Parallel Processing#

One of the key features of zarrio is its support for parallel processing of large datasets through template creation and region writing.

Overview#

When dealing with thousands of NetCDF files, it’s often more efficient to process them in parallel rather than sequentially. zarrio provides a robust framework for this:

  1. Template Creation: Create a Zarr archive with full time range but no data (compute=False)

  2. Region Writing: Write data from individual NetCDF files to specific regions

  3. Parallel Execution: Multiple processes can write to different regions simultaneously

This approach enables processing thousands of NetCDF files in parallel, which is essential for large-scale data conversion workflows.

Template Creation#

The first step is to create a template Zarr archive that covers the full time range but contains no data:

from zarrio import ZarrConverter

# Create converter
converter = ZarrConverter(
    chunking={"time": 100, "lat": 50, "lon": 100},
    compression="blosc:zstd:3",
    packing=True
)

# Create template covering full time range
converter.create_template(
    template_dataset=template_ds,
    output_path="archive.zarr",
    global_start="2020-01-01",
    global_end="2023-12-31",
    compute=False  # Metadata only, no data computation
)

The compute=False parameter is crucial - it creates the metadata and structure of the Zarr archive without computing or storing any actual data.

Parameters:#

  • template_dataset: Dataset to use as template for structure and metadata

  • output_path: Path to output Zarr store

  • global_start: Start time for the full archive

  • global_end: End time for the full archive

  • freq: Frequency for time coordinate (inferred from template if not provided)

  • compute: Whether to compute immediately (False for template only)

  • intelligent_chunking: Whether to perform intelligent chunking based on full archive dimensions

  • access_pattern: Access pattern for chunking optimization (“temporal”, “spatial”, “balanced”)

Region Writing#

After creating the template, you can write data from individual NetCDF files to specific regions:

# Write regions in parallel processes
converter.write_region("data_2020.nc", "archive.zarr")  # Process 1
converter.write_region("data_2021.nc", "archive.zarr")  # Process 2
converter.write_region("data_2022.nc", "archive.zarr")  # Process 3
converter.write_region("data_2023.nc", "archive.zarr")  # Process 4

Each process works independently on different files, writing to different regions of the same Zarr archive.

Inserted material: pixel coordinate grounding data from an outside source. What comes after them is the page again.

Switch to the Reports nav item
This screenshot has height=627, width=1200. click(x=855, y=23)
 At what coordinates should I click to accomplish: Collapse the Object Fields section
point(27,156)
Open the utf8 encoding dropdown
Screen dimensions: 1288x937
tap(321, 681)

Automatic Region Determination#

zarrio can automatically determine the region for writing based on the time coordinates in the source file:

# No region specified - automatically determined
converter.write_region("data_2020.nc", "archive.zarr")

The system compares the time range in the source file with the time coordinates in the existing Zarr archive and determines where the data should be written.

Manual Region Specification#

You can also specify regions manually:

# Manual region specification
region = {"time": slice(0, 100), "lat": slice(None), "lon": slice(None)}
converter.write_region("data.nc", "archive.zarr", region=region)

CLI Support#

The parallel processing workflow is also supported through the CLI:

Template Creation:#

zarrio create-template template.nc archive.zarr \\
    --global-start 2020-01-01 \\
    --global-end 2023-12-31

Create template with intelligent chunking:

zarrio create-template template.nc archive.zarr \\
    --global-start 2020-01-01 \\
    --global-end 2023-12-31 \\
    --intelligent-chunking \\
    --access-pattern temporal

Region Writing:#

# Write regions in parallel processes
zarrio write-region data_2020.nc archive.zarr  # Process 1
zarrio write-region data_2021.nc archive.zarr  # Process 2
zarrio write-region data_2022.nc archive.zarr  # Process 3
zarrio write-region data_2023.nc archive.zarr  # Process 4

Complete Parallel Workflow#

Here’s a complete example of processing thousands of NetCDF files in parallel:

import multiprocessing
import os
from zarrio import ZarrConverter

def process_file(args):
    """Process a single NetCDF file."""
    input_file, zarr_path = args

    # Create converter for this process
    converter = ZarrConverter(
        chunking={"time": 100, "lat": 50, "lon": 100},
        compression="blosc:zstd:3",
        packing=True
    )

    # Write region
    converter.write_region(input_file, zarr_path)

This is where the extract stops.